Challenge:
Copy out, word for word, the part of the customer data platform notes below that starts with "3 What is a" and goes on through "so it’s ambitious.".

3 What is a CDP, Anyway?

  • 2013 the term CDP was first coined by David Raab
  • 2016 the first CDPs became available on the market
  • 2019 CDPS started to become popular
  • Suffered from confused definitions, blurred boundaries and vendor hype
  • Key Components of a CDP
    • Acquire - natively collect and extract data from many source s
    • Process - cleanse and manage attributes and IDs
    • Expose - make data available in a persistent store
    • Analytics and decisions - execute decisions and perform predictive analysis
    • Delivery - send signals to engagement systems
  • This is nearly all of marketing, so it’s ambitious.
  • CDPs are there to organise customer data and make it available to the systems that need it.
  • Promises made by the CRM vendors of the past - are similar to those made by CDP vendors today
  • CDPs aren’t new → they’re the latest evolution of CRM and expanding beyond just marketing.
  • What marketers wanted a CDP to do:
    • Cross-channel campaign management (frequency and sequence of messages)
    • Segmentation (better segments, LTV segmentation, High Value Customer identification)
    • Loyalty (offer management and loyalty)
    • Measurement (ROI of marketing tactics)
  • Features they expected:
    • Profile building - known or unknown
    • Data ingestion - from common systems
    • Identity management - tie records to existing accounts, fuzzy matching, cleansing, deduplication, household mapping
    • Normalisation - manual and automated for attributes in tables
    • Marketer friendly UI - SQL not needed, drag and drop segmentation / rule building
  • A PLATFORM NOT A PRODUCT
    • To unify and integrate the landscape, using customer data as the glue
    • To enable existing Martech products → and enable a new generation
    • The operating system that marketing and advertising plug into
  • Five CDP Capabilities
  • Data Collection
    Data Management
    Unified Profile
    Segmentation and Activation
    Insights / AI
  • 2/3 types of CDPs
  • System of insights (learning about the customer OVER interacting with them)
    System of engagement (using data to influence the customer journey)

Data shown:
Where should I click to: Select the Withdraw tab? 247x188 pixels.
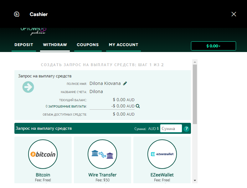pyautogui.click(x=55, y=45)
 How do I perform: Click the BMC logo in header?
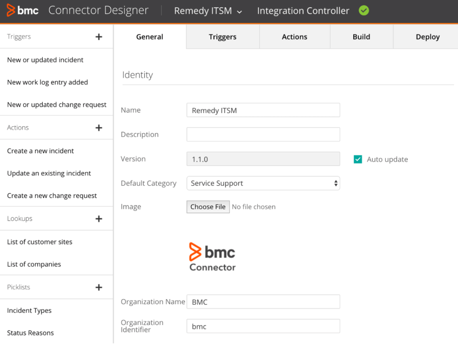click(23, 11)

Response:
3 What is a CDP, Anyway?

  • 2013 the term CDP was first coined by David Raab
  • 2016 the first CDPs became available on the market
  • 2019 CDPS started to become popular
  • Suffered from confused definitions, blurred boundaries and vendor hype
  • Key Components of a CDP
    • Acquire - natively collect and extract data from many source s
    • Process - cleanse and manage attributes and IDs
    • Expose - make data available in a persistent store
    • Analytics and decisions - execute decisions and perform predictive analysis
    • Delivery - send signals to engagement systems
  • This is nearly all of marketing, so it’s ambitious.